> Work task:
Below is some data. Retype exactly the lines starting at the one with "0-9 (85, 55)" and ending at the one with "DFD Zaciemniająco-plisowane".

==========

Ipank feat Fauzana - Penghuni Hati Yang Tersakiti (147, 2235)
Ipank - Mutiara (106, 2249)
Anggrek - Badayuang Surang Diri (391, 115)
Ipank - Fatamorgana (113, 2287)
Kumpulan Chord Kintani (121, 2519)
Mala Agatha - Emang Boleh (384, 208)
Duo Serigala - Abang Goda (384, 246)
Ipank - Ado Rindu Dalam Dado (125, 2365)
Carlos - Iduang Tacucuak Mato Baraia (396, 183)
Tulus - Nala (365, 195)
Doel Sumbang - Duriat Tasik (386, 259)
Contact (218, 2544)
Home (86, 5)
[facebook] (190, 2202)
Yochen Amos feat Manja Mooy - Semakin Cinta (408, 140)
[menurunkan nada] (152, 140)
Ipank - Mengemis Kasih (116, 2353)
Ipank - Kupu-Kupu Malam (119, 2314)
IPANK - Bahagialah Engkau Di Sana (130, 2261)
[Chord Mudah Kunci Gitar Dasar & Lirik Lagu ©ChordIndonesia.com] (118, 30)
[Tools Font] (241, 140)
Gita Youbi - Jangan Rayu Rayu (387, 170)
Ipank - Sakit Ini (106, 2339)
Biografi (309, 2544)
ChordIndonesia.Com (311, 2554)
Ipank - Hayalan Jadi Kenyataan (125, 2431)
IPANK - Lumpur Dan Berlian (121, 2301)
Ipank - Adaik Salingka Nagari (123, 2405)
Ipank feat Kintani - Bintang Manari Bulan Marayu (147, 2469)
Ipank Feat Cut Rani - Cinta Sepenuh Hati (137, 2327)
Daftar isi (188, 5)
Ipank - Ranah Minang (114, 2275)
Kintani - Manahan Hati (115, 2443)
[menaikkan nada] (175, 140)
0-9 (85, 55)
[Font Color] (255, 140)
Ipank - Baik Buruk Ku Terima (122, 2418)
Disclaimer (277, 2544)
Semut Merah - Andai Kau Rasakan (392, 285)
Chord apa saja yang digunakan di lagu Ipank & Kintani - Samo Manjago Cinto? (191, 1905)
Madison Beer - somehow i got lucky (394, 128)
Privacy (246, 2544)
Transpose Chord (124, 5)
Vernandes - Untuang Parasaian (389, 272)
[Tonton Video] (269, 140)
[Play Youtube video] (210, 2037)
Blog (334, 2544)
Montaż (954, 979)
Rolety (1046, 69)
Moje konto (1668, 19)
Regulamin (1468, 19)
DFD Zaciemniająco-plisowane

==========

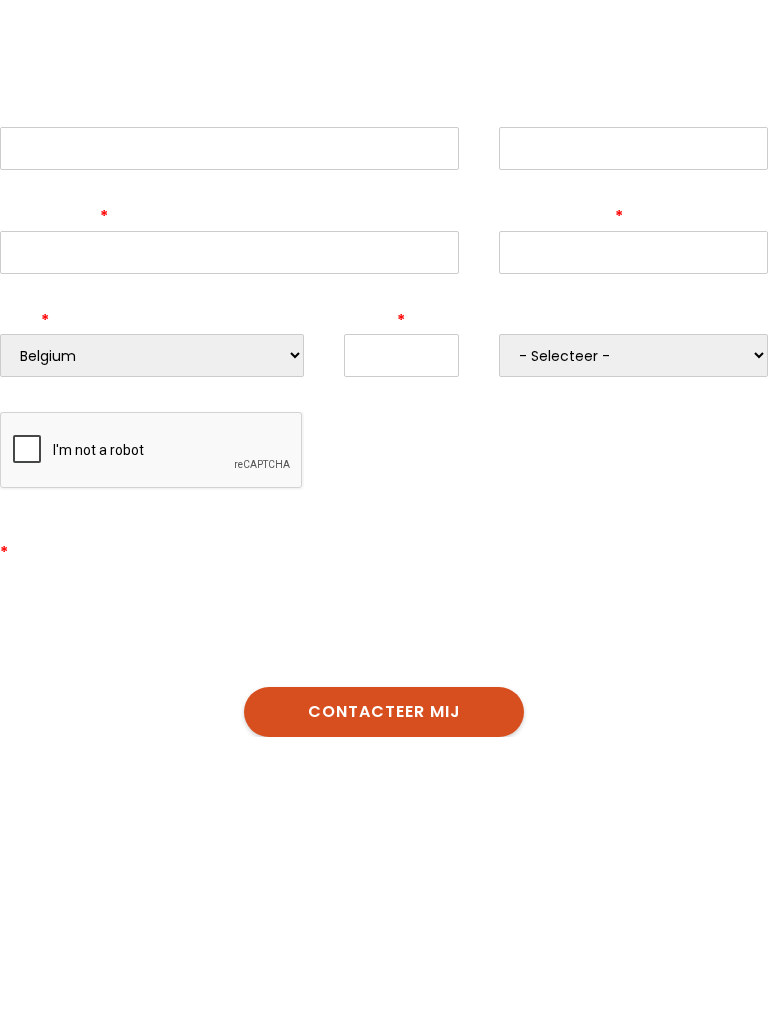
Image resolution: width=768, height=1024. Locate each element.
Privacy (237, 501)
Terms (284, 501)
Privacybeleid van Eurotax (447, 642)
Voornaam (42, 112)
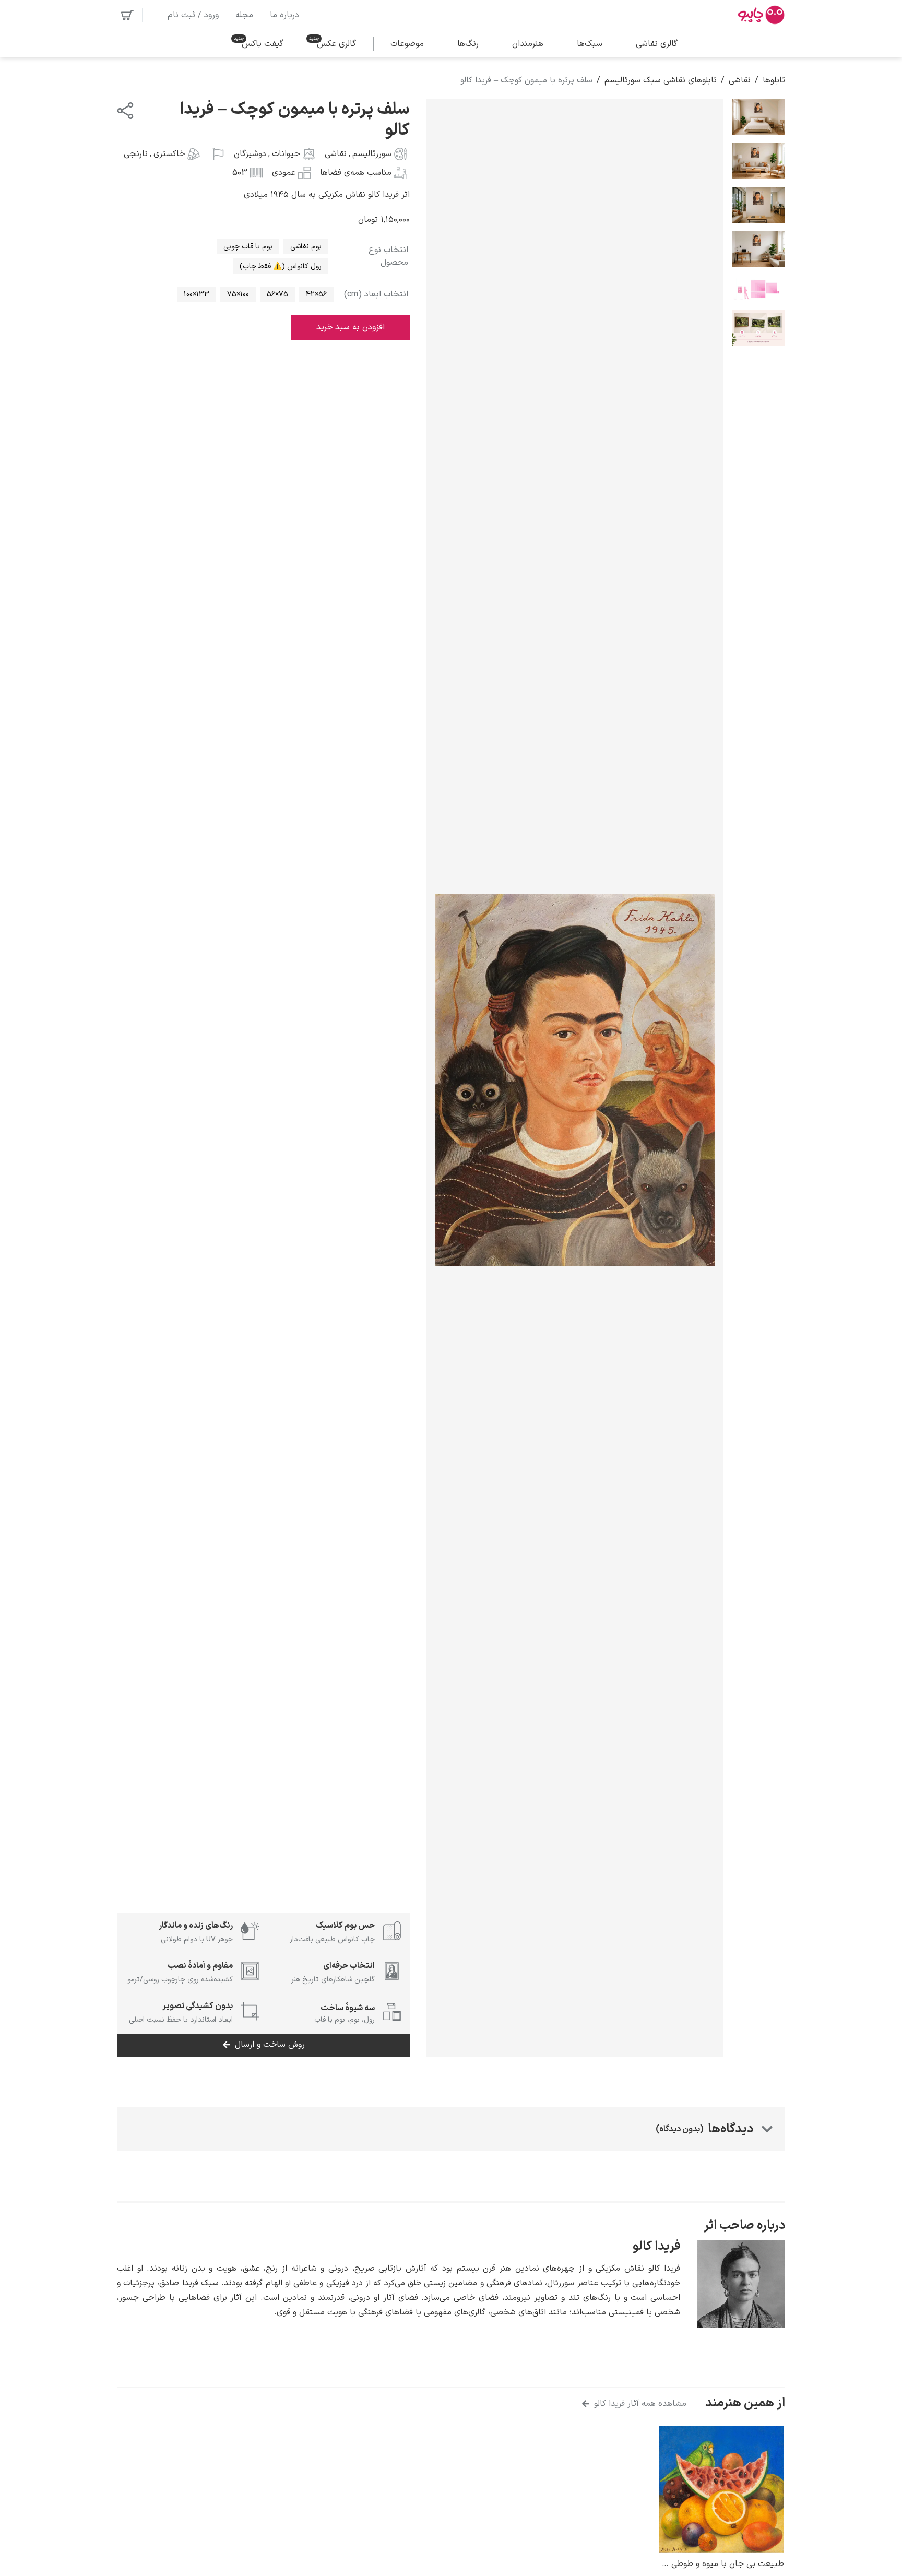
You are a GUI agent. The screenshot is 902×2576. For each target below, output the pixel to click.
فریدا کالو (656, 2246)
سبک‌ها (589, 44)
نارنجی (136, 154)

==========

> Answer for this exercise:
0-9 (85, 55)
[Font Color] (255, 140)
Ipank - Baik Buruk Ku Terima (122, 2418)
Disclaimer (277, 2544)
Semut Merah - Andai Kau Rasakan (392, 285)
Chord apa saja yang digunakan di lagu Ipank & Kintani - Samo Manjago Cinto? (191, 1905)
Madison Beer - somehow i got lucky (394, 128)
Privacy (246, 2544)
Transpose Chord (124, 5)
Vernandes - Untuang Parasaian (389, 272)
[Tonton Video] (269, 140)
[Play Youtube video] (210, 2037)
Blog (334, 2544)
Montaż (954, 979)
Rolety (1046, 69)
Moje konto (1668, 19)
Regulamin (1468, 19)
DFD Zaciemniająco-plisowane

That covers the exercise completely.